If an EV's poly phase(3) Motor(s) are disconnected from it's inverter('s}, the inverter output is set to 60Hz, an acceptable voltage is maintained, and an acceptable(sinusoidal) wave form is achieved, the EV to a greater, or lesser extent, can power a home. Big dumb motors would run like topsy, resistance loads wouldn't notice, but pickier loads might act up, for instance power supplies that already have a high ripple voltage, or looking at it another way smallish capacitors across the output of their rectifiers.
If DC power is placed on the DC buss of the inverter, or the battery buss the car can "power" a home indefinitely, serving as storage solution, and inverter. This means that with a photovoltaic array, configured to the correct voltage, or using DC-DC converter/MPPT units similar to what SolarEdge manufactures, can supplement, or charge the EV batteries.

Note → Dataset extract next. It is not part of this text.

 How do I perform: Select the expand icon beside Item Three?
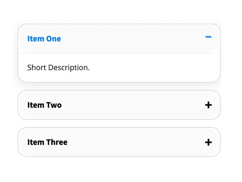tap(209, 142)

An EV that could do these things would form 2/3 of an "off the grid", or "back up" function better than anything else in terms of power. It would only lack a "prime mover". It could run your conventional heat pump, your well pump, your water heater, your air compressor, and in fact, it could run your neighbor's houses too.
Wikipedia lists the model 3 rear motor as 192 kW. In order to get 192 kW out of an induction motor, yes that's what it is, your inverter would need to supply around 213 kVA, assuming a power factor above 0.9.